◆ **TASK REQUIREMENTS**
Only the lines below from the one containing "[https://www.elastika-online.gr] (523, 2497)" to the one containing "[https://www.pneumatikypriamo.com] (794, 2485)" should be repeated, both included and unchanged.

Saved entries:
■ ■ ■ ■ ■ ■ ■

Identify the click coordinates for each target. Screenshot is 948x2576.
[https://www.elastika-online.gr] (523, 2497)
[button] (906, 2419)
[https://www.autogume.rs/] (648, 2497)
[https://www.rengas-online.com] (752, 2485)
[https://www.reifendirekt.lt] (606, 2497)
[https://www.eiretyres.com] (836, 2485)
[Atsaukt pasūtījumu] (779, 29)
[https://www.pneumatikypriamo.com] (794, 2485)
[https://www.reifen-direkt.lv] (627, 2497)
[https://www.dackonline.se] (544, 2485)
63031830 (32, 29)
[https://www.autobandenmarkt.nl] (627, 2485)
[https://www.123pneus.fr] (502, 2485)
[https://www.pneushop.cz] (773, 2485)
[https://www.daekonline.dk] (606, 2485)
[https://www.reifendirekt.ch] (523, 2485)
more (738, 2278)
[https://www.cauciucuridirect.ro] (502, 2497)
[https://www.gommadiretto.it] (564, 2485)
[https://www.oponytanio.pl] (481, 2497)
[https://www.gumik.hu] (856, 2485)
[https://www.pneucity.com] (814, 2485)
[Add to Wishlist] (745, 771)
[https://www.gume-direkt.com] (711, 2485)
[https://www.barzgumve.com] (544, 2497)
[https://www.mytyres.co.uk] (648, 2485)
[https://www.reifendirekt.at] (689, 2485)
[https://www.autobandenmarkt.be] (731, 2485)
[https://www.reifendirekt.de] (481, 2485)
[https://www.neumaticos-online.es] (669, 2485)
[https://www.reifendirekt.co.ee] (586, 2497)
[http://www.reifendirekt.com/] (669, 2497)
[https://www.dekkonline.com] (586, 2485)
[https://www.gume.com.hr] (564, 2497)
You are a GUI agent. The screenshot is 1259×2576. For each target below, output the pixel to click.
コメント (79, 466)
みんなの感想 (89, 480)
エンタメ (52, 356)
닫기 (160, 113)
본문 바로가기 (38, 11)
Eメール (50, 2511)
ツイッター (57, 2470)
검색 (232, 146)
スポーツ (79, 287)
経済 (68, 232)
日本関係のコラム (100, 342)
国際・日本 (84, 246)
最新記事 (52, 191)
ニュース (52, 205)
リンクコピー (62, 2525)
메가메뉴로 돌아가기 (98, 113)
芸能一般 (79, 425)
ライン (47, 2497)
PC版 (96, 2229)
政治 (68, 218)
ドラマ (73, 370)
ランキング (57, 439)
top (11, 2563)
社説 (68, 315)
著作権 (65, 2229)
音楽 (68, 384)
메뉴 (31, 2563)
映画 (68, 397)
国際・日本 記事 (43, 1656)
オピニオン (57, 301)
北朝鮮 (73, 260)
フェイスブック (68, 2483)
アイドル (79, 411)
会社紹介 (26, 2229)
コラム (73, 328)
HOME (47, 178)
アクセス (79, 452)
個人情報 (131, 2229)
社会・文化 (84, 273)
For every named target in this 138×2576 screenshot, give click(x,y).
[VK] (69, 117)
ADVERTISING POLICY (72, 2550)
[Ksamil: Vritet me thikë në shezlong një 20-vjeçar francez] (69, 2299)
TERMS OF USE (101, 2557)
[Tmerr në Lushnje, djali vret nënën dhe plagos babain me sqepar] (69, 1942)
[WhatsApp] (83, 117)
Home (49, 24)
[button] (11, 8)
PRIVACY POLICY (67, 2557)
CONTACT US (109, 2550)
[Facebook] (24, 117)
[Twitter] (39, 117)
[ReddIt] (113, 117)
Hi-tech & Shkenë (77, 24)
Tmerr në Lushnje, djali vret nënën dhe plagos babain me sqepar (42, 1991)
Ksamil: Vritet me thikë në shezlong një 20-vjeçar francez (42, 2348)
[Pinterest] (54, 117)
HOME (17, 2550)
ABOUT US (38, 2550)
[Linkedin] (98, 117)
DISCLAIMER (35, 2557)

■ ■ ■ ■ ■ ■ ■

◆ **RESULT OF THE EXERCISE**
[https://www.elastika-online.gr] (523, 2497)
[button] (906, 2419)
[https://www.autogume.rs/] (648, 2497)
[https://www.rengas-online.com] (752, 2485)
[https://www.reifendirekt.lt] (606, 2497)
[https://www.eiretyres.com] (836, 2485)
[Atsaukt pasūtījumu] (779, 29)
[https://www.pneumatikypriamo.com] (794, 2485)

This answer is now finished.